Dollar Kids by Jennifer Richard Jacobson
(August 7th 2018 ~ Candlewick Press)
“Did one person’s fortune always have to come at the expense of someone else?” The Dollar Kids opens with a scene that could be described as familiar and relatable for anyone who grew up with “annoying” younger siblings and neighbors: Loewen Grover tries to enjoy a free moment working on his comics and sketches, but his younger friend and neighbor, Abe, will not stop bothering him with questions. Desperate for some peace and quiet, Loewen gives Abe some money and sends him to the store for some candy. The result of this distraction is a scene ripped from today’s headlines: Abe is unexpectedly killed in a shooting that happens at the store. While Loewen and his family are grappling with this tragedy, he learns about the Dollar Program, which enables families to apply and buy a home for just one dollar in hopes of restoring and repairing the city of Millville. His family applies and is accepted, and Loewen couldn’t be more eager to escape his grief by fleeing to a new town. But his family quickly discovers that this project and town is more than they bargained for. This story is told through the course of the year, which I loved because it allowed to you to see not only the development of the characters, but also the setting itself.

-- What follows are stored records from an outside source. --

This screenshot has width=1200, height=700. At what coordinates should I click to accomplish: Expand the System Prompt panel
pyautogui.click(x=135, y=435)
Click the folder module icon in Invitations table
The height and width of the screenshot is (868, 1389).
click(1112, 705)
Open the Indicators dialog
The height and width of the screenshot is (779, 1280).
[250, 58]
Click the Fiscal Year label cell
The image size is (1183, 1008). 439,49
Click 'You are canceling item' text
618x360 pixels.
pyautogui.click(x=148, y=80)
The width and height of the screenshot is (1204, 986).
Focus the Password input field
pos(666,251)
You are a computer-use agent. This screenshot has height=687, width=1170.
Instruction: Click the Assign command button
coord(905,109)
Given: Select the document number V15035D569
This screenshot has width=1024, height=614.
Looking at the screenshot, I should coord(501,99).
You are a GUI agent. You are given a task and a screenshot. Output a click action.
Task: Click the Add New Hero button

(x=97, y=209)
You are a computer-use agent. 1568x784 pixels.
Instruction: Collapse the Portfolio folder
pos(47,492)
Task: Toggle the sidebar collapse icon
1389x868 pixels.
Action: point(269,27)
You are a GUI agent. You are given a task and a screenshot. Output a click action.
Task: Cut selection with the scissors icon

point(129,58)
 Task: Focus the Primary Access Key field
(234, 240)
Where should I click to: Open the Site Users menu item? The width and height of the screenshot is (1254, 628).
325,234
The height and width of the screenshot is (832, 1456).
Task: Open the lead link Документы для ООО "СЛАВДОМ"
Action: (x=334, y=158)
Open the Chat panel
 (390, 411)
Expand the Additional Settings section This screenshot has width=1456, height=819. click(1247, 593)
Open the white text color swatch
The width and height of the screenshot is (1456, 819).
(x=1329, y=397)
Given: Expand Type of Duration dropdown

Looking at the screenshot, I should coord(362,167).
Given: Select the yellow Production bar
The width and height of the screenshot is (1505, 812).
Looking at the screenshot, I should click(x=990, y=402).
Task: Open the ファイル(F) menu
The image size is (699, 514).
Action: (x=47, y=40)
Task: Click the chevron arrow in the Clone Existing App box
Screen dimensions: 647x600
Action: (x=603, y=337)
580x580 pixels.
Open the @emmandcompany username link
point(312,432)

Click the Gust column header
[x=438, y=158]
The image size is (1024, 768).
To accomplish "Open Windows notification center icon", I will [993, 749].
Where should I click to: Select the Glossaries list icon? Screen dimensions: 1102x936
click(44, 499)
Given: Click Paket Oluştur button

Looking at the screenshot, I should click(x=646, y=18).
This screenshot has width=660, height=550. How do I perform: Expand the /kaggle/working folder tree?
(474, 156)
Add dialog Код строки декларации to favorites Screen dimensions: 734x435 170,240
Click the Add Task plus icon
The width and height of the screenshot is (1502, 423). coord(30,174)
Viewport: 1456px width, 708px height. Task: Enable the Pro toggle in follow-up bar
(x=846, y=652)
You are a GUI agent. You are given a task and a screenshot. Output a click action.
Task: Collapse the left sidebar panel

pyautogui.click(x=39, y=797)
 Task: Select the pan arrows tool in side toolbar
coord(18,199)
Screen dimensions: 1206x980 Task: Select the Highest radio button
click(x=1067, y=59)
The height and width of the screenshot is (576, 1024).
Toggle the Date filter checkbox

Through the character of Loewen, Jennifer Richard Jacobson perfectly captures a difficult aspect of grief: in the face of loss, we always seem to “want” to take responsibility and sink into our feelings of guilt even when the situation is out of our control. Throughout the course of the story, Loewen struggles with these complicated emotions and is surprised to learn of an unexpected person who also feels responsible for his friend’s death. Finally, I loved this story because of its portrayal of community. Communities, whether big or small, will not flourish unless people are open to change and willing to give and receive help. This novel was equal parts entertaining and heartbreaking. The lessons in this story are real, and I think lots of my students could see themselves in this cast of characters. You will be rooting for the Grover family and all of the citizens of Millville!